João Carlos Espada, o académico que fundou e dirige o Institutos de Estudos Políticos da Universidade Católica, encerrou a sessão de abertura com uma saudação aos valores da democracia ocidental e atlântica. Espada, que foi conselheiro de Soares no Palácio de Belém, não deixou igualmente de recordar o antigo Presidente da República.

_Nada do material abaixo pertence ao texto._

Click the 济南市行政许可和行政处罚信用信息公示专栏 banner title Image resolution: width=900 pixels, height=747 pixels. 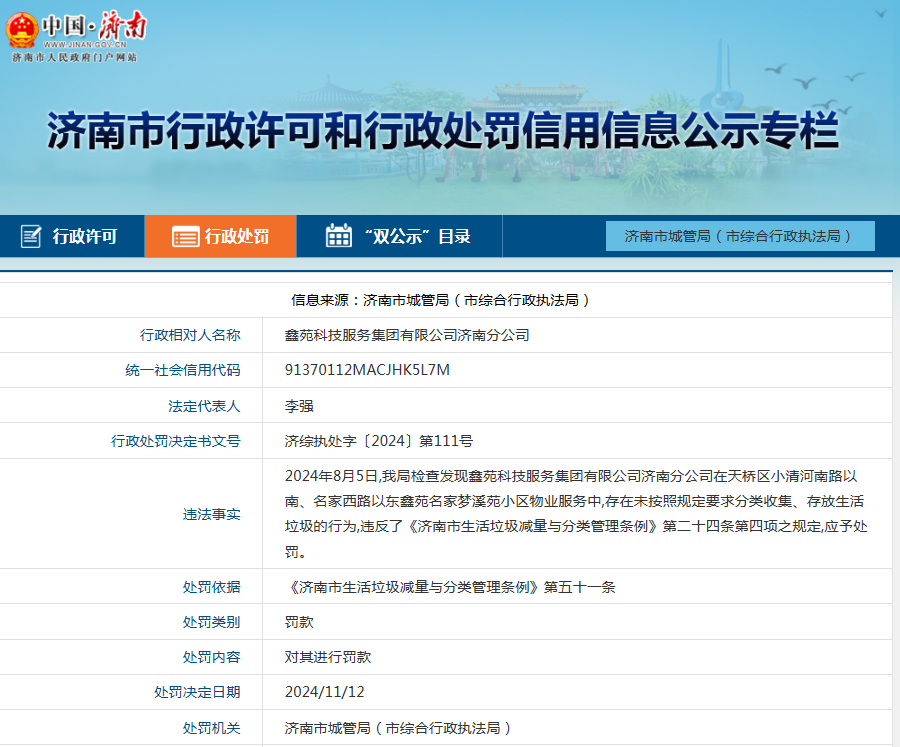(443, 132)
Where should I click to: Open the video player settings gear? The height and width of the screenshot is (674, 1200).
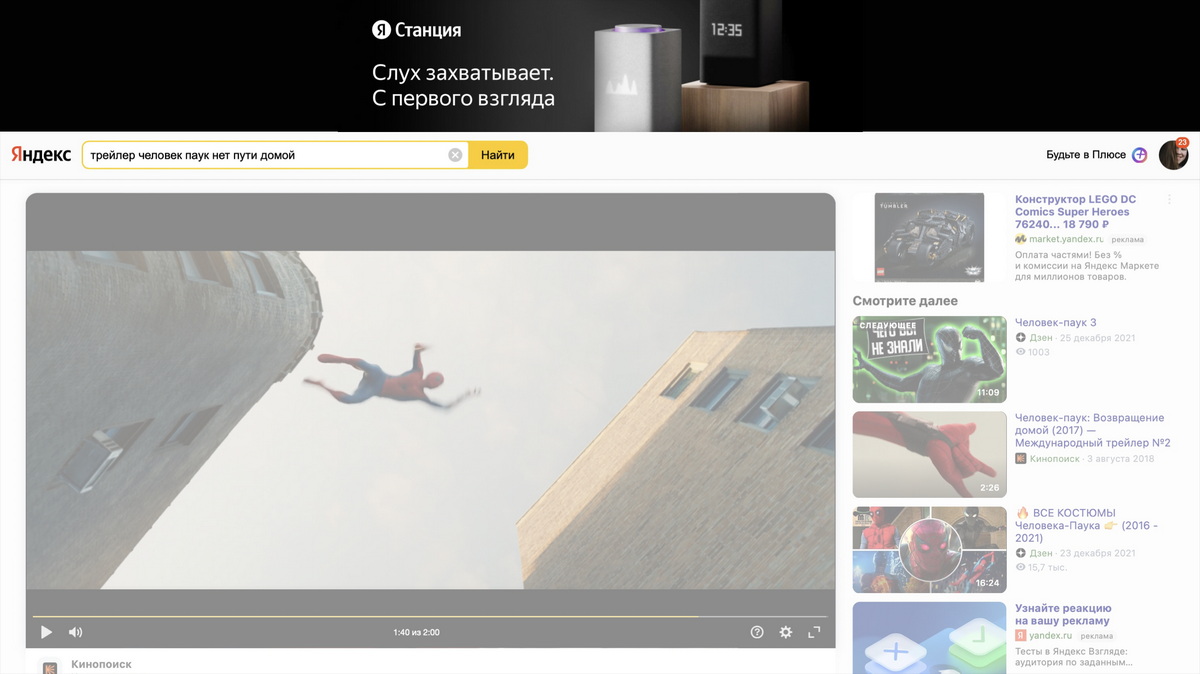[786, 632]
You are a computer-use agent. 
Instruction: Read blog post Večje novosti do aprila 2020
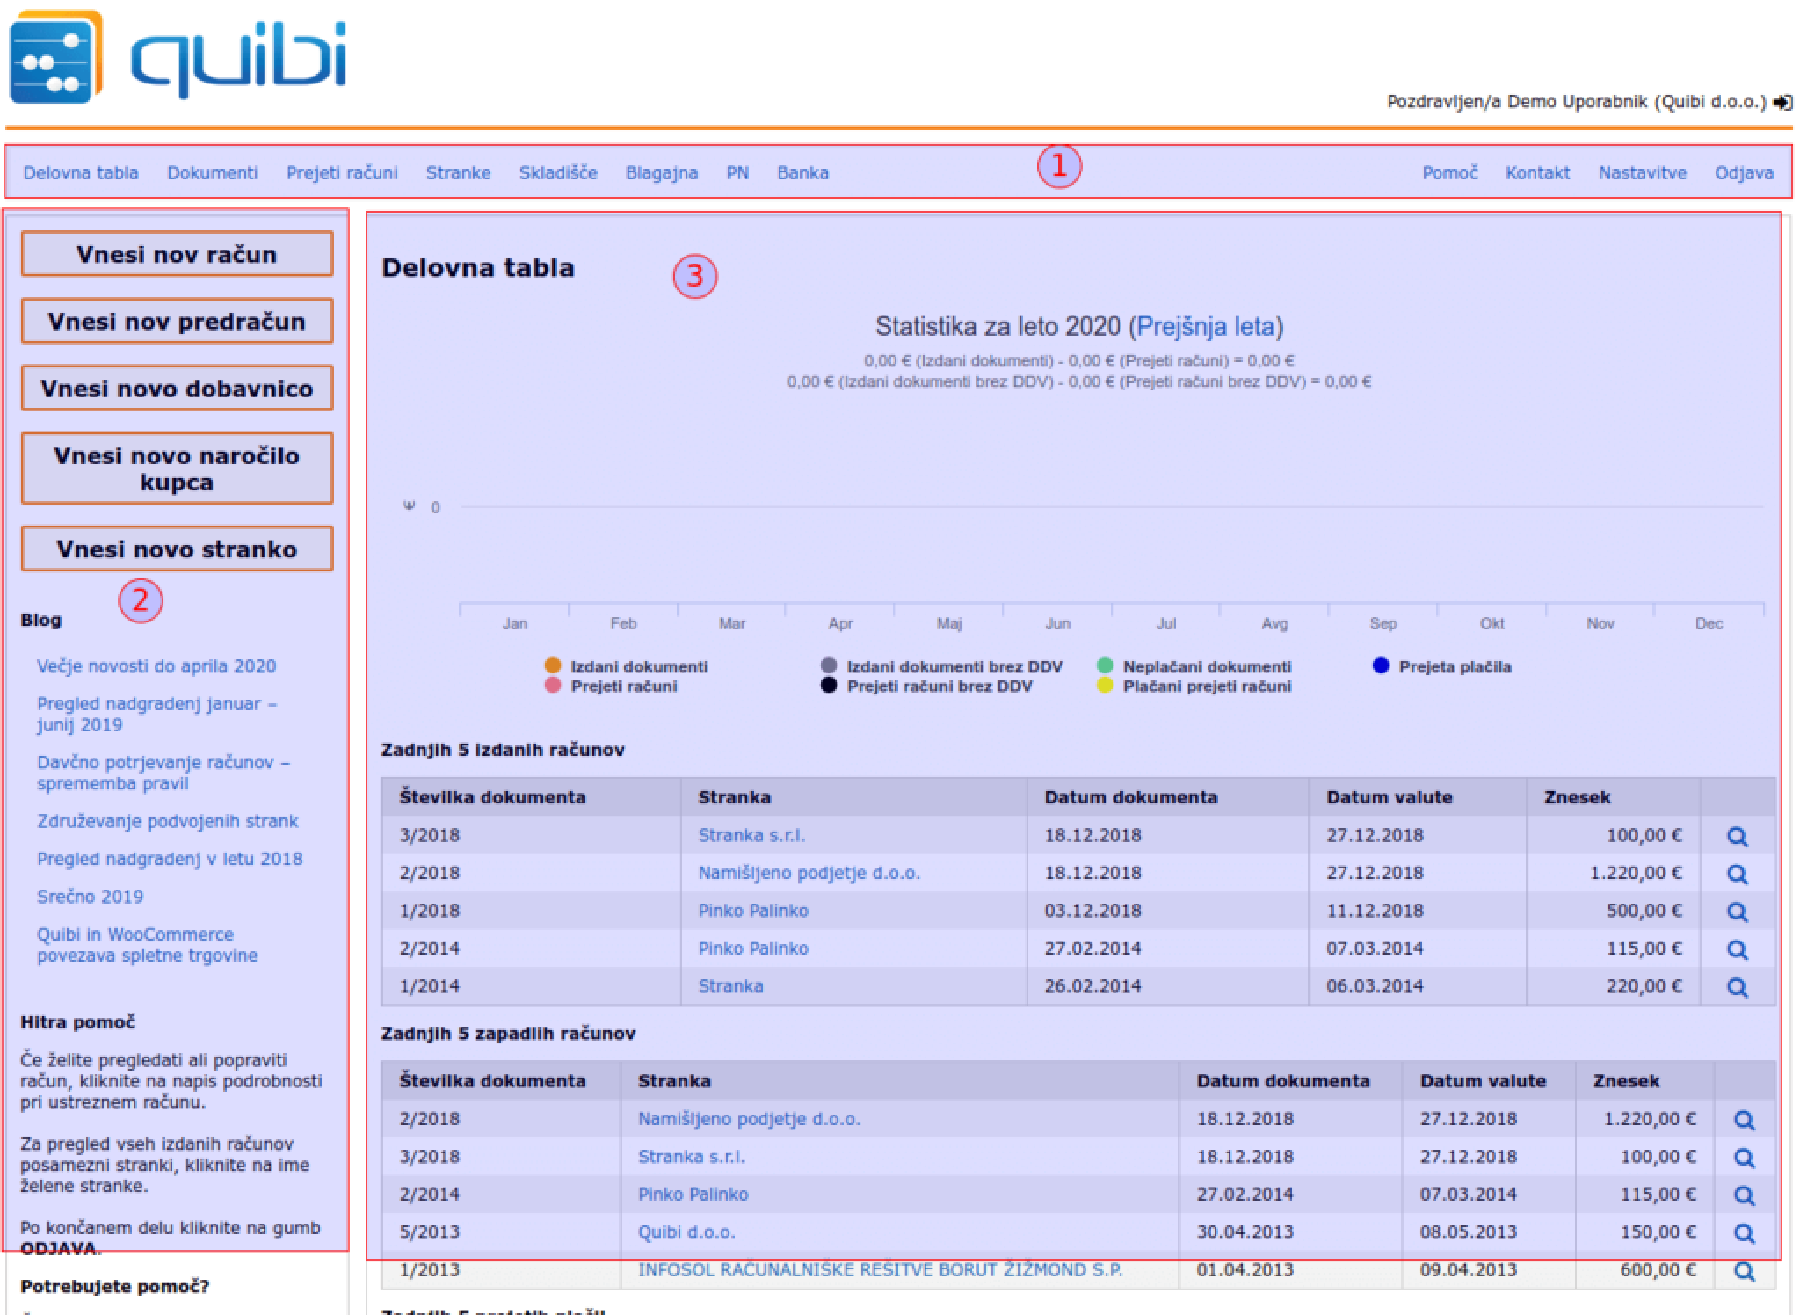[x=156, y=666]
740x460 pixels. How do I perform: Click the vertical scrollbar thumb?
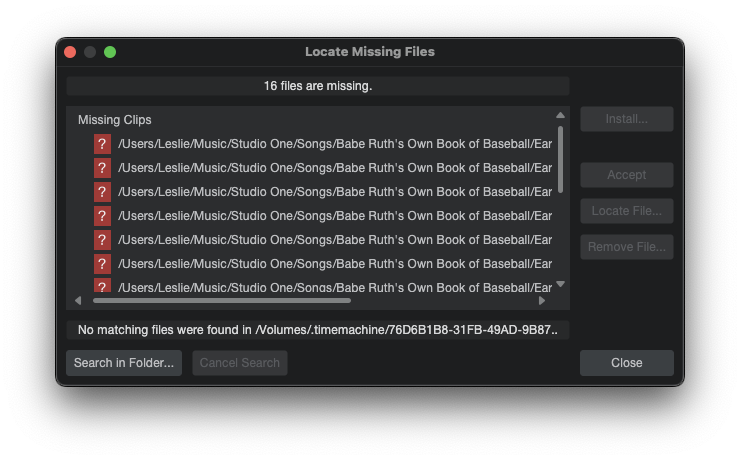pos(560,158)
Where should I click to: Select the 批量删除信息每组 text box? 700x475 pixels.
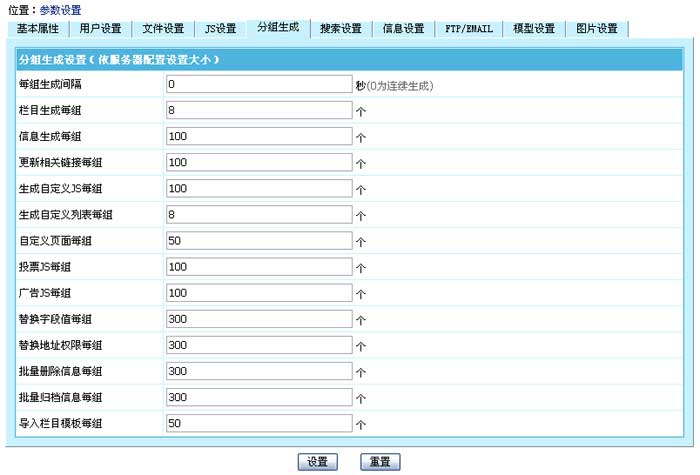pyautogui.click(x=259, y=371)
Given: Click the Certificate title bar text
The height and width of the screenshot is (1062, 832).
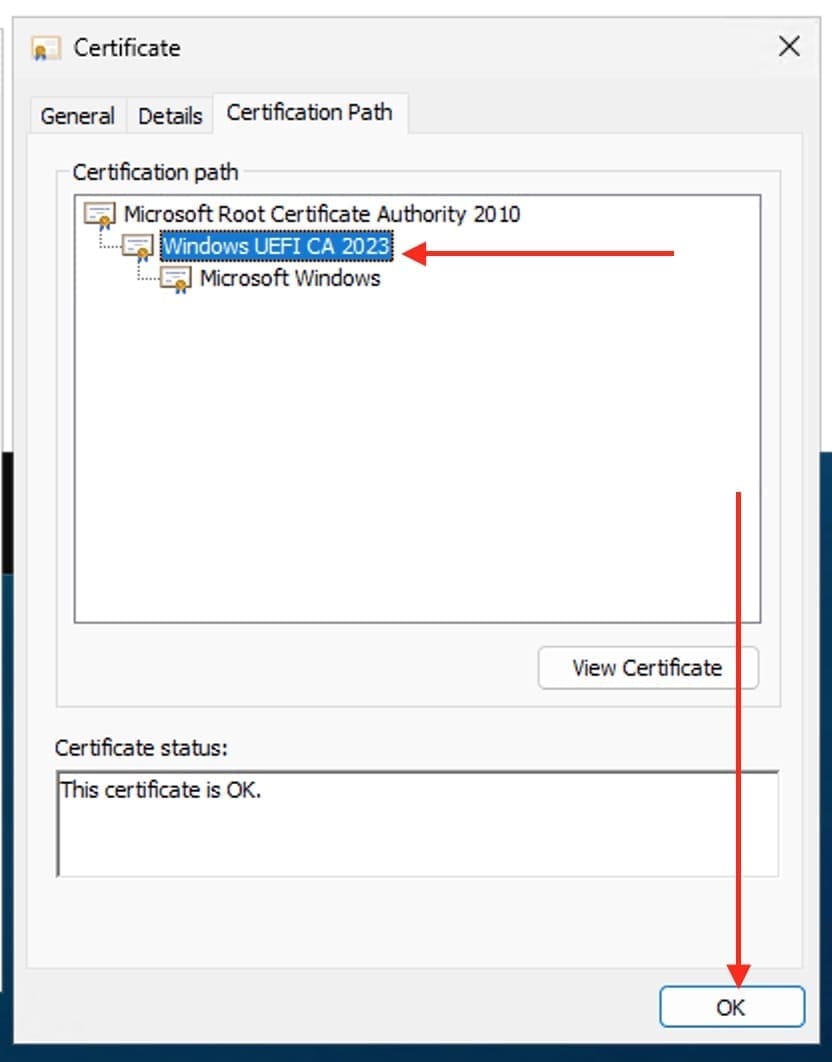Looking at the screenshot, I should pos(127,48).
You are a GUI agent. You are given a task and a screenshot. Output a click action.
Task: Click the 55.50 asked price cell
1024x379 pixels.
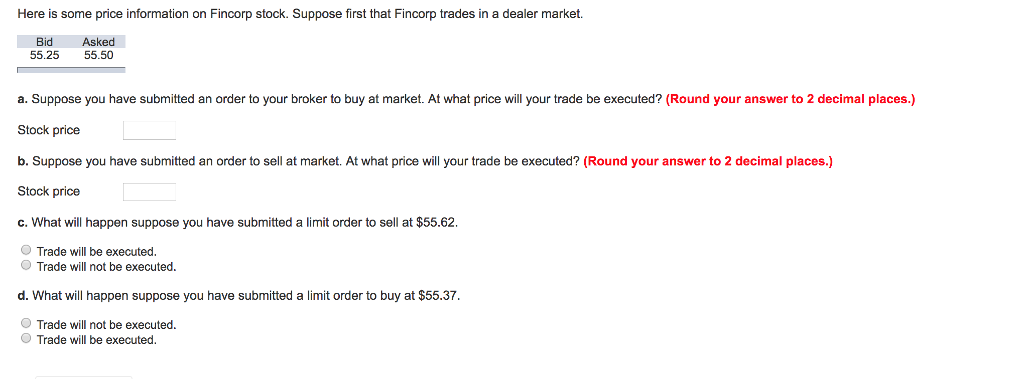click(x=99, y=56)

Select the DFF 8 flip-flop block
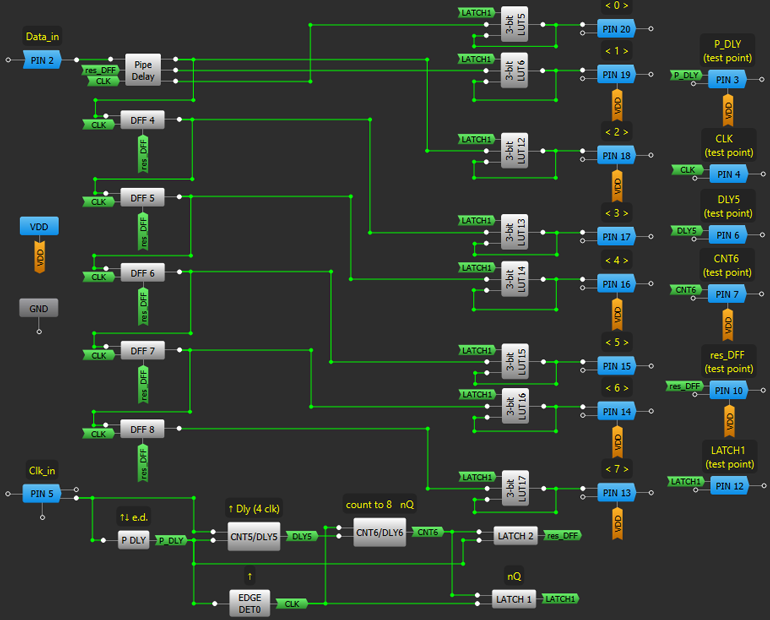(142, 429)
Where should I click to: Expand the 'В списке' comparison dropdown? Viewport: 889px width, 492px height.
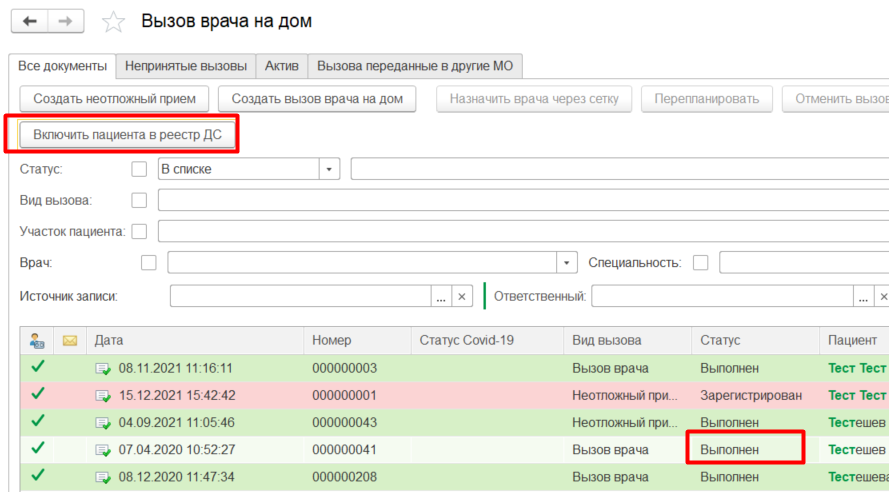(330, 169)
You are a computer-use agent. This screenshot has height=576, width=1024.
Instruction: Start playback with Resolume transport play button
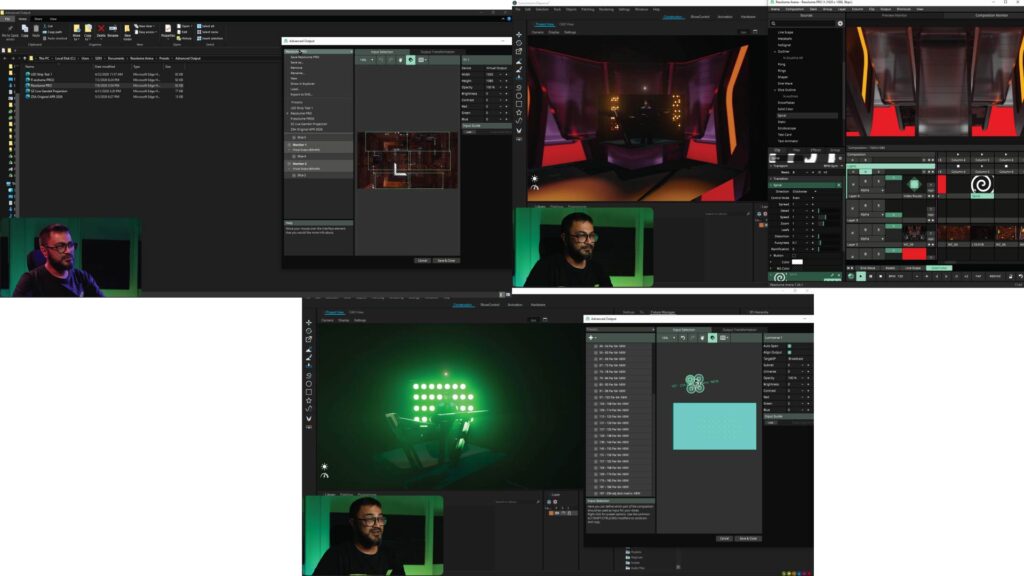click(x=861, y=276)
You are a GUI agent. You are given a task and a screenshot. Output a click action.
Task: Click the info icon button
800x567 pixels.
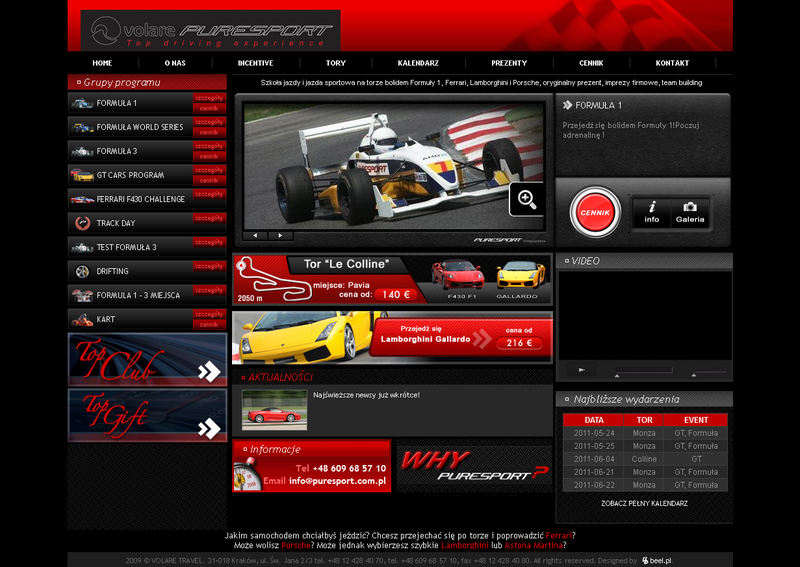(652, 212)
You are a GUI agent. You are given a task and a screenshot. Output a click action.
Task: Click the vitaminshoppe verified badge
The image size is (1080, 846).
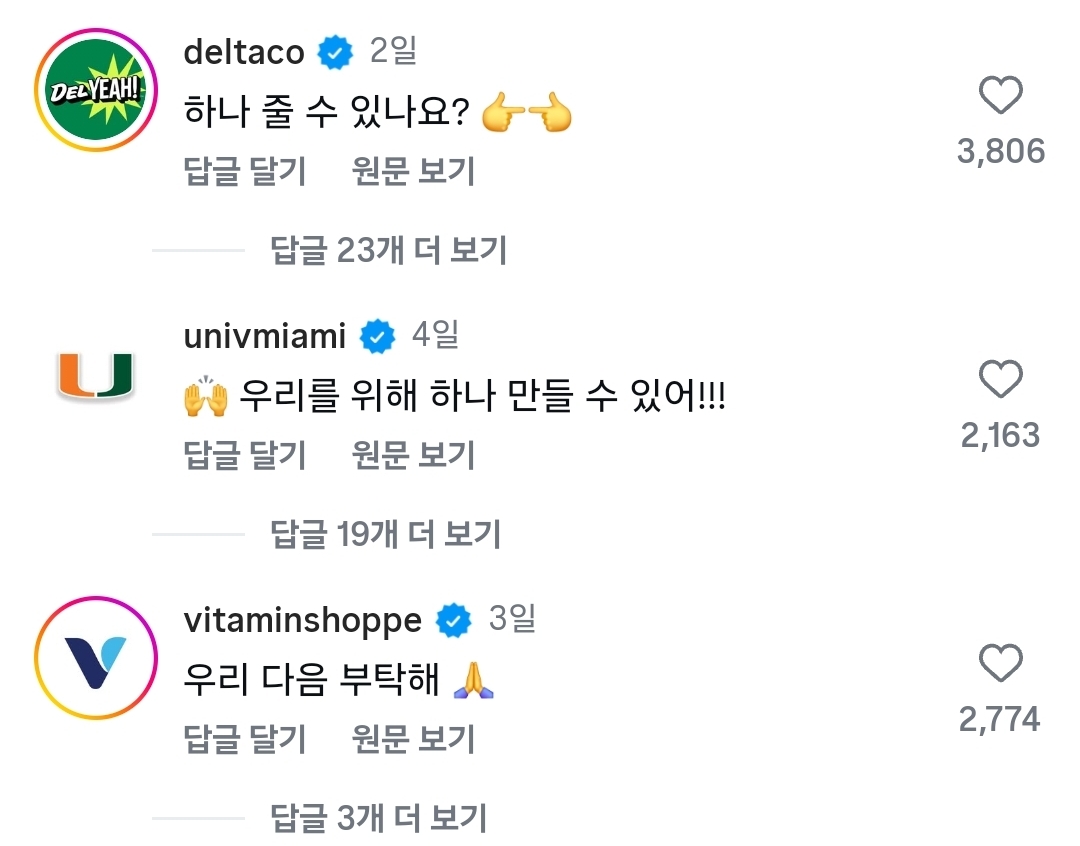(x=454, y=622)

“Num breve obituário que tive o privilégio de escrever para o ‘Journal of Democracy’ (distinta publicação académica), recordei a passagem de uma conferência dada por Mário Soares na Universidade George Washington, em DC, a dezembro de 1988. Nessa ocasião, disse: ‘Como um velho combatente contra a ditadura, pertenço a uma geração que aprendeu pela sua experiência o valor da democracia e a importância da liberdade… Sentimo-nos na obrigação de partilhar a nossa experiência com as gerações mais jovens, para que eles entendam que a vida sem liberdade não tem sentido”, disse o professor universitário.

Para João Carlos Espada, o título do encontro deste ano, “Defender a tradição ocidental da liberdade sobre a lei”, expressa o compromisso que emana tanto do Estoril Political Forum como do próprio Instituto de Estudos Políticos desde a sua fundação, sendo de igual modo “uma das maiores causas” do legado de Mário Soares.